3. Research and Development Exemptions There is also a 5-year exemption from county property taxes (the exemption does not apply to school or municipal taxes) for the facilities of all new enterprises (and all additions valued at $50,000 or more to existing facilities of enterprises) engaged in research and development activities. Further, the governing body of a municipality may, by ordinance, exempt from municipal property taxes for not more than 5 years property that is located in the municipality and that receives the exemption from county property taxes. Facilities of enterprises engaged in research and development activities are defined as facilities devoted directly and primarily to research and development in the experimental or laboratory sense for new products, new uses for existing products, or for improving existing products. The exemption does not include facilities used in connection with efficiency surveys, management studies, consumer surveys, economic surveys, advertising, promotion, or research in connection with literary, historical, or similar projects. 4. Corporate Headquarters, Corporate Office Facility, and Distribution Facility Exemptions There is a 5-year exemption from county property taxes (the exemption does not apply to school and municipal property taxes) for new corporate headquarters, corporate office facilities, distribution facilities, and all additions to existing corporate headquarters, corporate office facilities, or distribution facilities if: (1) The cost of the new construction or addition is $50,000 or more, and (2) 75 or more new full-time jobs, or 150 or more substantially equivalent jobs, are created in South Carolina.

Exercise 1: In the tax exemption passage, how much must the new construction or addition cost to qualify for the corporate headquarters, corporate office facility, and distribution facility exemption?
The tax exemption passage and the listing are unrelated and should be treated as separate material.

(Data items)

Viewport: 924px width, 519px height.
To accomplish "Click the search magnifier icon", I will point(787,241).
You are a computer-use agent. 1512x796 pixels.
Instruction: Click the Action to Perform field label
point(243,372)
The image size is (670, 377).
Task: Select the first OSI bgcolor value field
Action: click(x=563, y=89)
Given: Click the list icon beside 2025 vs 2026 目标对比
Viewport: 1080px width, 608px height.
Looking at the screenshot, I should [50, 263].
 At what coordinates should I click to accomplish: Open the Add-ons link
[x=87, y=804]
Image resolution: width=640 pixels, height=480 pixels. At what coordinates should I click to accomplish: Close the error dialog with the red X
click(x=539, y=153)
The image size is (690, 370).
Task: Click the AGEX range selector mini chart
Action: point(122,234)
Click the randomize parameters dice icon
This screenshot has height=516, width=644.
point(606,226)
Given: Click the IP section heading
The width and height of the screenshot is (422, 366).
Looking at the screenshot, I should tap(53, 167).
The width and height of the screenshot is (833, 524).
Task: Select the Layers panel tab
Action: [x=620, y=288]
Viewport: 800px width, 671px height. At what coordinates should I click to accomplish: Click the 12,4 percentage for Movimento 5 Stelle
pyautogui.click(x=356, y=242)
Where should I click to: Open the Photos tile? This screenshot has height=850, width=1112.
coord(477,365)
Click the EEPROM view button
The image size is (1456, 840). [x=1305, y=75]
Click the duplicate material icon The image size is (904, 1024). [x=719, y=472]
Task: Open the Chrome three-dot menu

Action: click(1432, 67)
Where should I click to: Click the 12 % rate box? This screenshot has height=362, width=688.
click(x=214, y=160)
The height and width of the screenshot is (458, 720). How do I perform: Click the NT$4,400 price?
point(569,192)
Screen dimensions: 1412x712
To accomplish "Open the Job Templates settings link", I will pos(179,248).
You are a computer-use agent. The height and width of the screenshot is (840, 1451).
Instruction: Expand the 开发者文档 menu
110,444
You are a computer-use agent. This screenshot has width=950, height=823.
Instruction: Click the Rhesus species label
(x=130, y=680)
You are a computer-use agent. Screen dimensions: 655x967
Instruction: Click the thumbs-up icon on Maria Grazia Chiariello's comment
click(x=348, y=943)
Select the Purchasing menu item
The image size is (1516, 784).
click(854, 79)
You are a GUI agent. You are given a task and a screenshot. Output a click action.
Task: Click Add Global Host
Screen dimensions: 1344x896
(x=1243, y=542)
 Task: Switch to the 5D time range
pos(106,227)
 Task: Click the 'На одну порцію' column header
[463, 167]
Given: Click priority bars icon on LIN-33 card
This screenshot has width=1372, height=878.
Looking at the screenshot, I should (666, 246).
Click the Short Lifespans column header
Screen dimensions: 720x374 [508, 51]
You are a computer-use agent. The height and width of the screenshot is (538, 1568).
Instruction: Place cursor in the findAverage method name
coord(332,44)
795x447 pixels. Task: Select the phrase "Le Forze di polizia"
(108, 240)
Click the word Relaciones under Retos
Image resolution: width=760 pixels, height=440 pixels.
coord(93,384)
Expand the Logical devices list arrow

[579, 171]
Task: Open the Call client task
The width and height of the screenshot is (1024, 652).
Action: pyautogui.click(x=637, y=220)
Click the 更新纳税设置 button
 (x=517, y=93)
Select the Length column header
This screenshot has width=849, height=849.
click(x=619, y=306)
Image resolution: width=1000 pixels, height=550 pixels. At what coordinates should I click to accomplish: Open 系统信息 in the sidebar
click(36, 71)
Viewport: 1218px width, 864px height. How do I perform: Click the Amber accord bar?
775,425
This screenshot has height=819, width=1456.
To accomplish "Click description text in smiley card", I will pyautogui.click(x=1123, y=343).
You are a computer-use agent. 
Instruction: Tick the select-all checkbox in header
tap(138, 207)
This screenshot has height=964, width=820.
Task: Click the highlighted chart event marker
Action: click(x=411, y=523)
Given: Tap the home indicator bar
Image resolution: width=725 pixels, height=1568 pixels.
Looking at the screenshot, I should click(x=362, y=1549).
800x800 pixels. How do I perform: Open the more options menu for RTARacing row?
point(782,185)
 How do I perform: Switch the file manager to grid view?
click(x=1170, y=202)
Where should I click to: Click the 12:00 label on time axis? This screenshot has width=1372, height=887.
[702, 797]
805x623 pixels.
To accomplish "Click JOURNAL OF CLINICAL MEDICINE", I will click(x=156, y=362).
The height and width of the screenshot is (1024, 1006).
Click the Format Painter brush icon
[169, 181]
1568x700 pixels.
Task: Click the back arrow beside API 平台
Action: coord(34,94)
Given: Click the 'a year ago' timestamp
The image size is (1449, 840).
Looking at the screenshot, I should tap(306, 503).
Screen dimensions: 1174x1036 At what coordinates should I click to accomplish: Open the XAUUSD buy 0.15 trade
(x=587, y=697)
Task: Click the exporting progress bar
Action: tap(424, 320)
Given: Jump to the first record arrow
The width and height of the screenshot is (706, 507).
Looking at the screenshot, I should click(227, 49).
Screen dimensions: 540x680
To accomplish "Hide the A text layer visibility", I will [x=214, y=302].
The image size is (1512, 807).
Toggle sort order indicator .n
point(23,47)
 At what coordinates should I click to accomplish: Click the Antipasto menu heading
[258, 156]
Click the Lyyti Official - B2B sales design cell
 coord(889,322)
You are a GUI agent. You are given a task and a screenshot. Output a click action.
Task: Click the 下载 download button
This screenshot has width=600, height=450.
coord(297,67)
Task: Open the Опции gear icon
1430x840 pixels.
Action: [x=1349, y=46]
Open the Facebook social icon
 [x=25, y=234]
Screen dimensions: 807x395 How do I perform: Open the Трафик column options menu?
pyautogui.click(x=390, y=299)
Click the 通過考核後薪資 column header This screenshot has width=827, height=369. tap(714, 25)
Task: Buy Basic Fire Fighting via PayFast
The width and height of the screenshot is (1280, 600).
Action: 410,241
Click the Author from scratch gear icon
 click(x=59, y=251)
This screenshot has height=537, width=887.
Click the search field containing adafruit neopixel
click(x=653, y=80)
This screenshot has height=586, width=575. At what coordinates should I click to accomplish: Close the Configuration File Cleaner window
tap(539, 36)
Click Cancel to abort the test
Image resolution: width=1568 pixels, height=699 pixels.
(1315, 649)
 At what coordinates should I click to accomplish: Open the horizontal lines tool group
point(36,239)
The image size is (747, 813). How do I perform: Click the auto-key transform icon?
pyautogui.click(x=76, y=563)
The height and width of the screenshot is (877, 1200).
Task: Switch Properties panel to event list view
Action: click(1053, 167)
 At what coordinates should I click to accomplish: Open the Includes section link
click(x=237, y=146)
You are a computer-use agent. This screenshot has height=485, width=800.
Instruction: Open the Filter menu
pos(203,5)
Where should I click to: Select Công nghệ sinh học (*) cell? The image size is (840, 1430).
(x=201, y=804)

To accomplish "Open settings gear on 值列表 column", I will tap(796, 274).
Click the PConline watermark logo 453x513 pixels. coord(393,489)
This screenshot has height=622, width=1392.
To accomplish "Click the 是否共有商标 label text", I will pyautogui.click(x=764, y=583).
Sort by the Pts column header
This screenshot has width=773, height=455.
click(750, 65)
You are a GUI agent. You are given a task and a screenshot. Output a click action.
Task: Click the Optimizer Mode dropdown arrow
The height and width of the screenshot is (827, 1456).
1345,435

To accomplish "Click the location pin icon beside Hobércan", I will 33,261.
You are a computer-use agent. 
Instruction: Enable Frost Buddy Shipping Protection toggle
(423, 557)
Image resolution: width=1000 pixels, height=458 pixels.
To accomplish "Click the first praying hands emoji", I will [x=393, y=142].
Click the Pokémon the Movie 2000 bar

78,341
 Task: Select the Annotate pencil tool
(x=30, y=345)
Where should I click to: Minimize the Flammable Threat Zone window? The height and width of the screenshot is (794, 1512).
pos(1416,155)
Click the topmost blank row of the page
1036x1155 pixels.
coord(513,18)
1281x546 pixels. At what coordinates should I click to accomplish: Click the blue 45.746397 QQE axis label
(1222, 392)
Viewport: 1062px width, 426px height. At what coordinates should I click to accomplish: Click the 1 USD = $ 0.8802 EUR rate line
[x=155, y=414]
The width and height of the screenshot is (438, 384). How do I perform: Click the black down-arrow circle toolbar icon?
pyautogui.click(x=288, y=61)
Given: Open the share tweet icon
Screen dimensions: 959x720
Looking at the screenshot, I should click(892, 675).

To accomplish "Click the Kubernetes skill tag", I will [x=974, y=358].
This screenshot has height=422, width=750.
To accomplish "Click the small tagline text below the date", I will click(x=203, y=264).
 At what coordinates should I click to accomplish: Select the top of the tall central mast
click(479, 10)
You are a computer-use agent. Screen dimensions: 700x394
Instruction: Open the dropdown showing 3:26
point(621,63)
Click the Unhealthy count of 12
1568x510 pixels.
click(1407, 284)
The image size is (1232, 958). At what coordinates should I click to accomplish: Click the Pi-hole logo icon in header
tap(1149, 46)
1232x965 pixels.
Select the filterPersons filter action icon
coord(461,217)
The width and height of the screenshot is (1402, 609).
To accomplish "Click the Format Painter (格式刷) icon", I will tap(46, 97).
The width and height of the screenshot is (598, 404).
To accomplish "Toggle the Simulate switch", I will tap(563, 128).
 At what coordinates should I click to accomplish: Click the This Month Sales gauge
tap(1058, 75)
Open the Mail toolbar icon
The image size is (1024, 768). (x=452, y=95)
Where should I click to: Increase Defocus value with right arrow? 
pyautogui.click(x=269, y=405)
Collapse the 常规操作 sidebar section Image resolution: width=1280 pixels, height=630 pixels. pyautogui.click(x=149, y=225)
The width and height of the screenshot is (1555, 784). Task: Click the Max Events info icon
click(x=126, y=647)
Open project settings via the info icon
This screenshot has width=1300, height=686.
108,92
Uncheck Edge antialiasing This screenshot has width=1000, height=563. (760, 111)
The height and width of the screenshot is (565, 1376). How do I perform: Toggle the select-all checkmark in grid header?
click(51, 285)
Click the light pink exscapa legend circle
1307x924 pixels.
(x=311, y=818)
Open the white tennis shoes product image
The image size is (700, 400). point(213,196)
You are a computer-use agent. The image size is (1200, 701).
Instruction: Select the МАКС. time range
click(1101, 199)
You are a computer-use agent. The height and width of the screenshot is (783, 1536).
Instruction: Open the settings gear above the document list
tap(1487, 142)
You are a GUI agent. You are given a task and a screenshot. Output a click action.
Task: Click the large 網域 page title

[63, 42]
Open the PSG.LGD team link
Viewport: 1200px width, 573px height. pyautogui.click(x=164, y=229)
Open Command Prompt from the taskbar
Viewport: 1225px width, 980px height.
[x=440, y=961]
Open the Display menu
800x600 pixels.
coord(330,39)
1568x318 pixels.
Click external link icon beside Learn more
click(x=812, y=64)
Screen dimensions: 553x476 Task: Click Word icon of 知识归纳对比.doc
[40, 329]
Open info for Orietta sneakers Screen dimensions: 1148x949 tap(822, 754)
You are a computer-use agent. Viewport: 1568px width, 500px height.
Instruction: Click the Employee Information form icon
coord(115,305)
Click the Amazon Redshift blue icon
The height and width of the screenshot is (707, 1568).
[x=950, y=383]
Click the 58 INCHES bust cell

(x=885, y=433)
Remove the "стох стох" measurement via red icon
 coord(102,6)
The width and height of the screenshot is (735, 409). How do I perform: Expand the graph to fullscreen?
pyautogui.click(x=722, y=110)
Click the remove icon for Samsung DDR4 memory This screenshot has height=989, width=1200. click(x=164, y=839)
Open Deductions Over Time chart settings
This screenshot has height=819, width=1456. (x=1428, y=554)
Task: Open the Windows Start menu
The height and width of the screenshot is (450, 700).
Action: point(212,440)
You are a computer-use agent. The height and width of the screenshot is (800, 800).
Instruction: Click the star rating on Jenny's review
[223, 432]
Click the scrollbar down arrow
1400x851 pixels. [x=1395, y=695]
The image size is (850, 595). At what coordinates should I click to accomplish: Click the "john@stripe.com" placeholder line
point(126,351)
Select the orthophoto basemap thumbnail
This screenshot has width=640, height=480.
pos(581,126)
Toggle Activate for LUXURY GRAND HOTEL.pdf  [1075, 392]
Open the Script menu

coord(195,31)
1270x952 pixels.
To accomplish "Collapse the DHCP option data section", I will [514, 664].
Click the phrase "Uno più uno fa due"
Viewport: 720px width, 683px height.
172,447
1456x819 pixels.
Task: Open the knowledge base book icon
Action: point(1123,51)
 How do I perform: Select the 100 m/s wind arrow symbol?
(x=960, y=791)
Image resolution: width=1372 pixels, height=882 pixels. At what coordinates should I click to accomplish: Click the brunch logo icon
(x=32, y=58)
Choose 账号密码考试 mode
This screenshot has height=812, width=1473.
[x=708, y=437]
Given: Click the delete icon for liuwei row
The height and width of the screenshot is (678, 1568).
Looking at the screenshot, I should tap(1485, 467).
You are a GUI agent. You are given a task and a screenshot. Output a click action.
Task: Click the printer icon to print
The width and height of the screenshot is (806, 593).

Exercise 2: Replace "column header" with "column heading" in the listing lines, starting at the line containing "Task: Click the 'На" and ending at the line containing "coord(332,44)". Give back only those lines, with everything else left as it is.

Final answer 1: $50,000 or more.

Final answer 2:
 Task: Click the 'На одну порцію' column heading
[463, 167]
Given: Click priority bars icon on LIN-33 card
This screenshot has width=1372, height=878.
Looking at the screenshot, I should (666, 246).
Click the Short Lifespans column heading
Screen dimensions: 720x374 [508, 51]
You are a computer-use agent. The height and width of the screenshot is (538, 1568).
Instruction: Place cursor in the findAverage method name
coord(332,44)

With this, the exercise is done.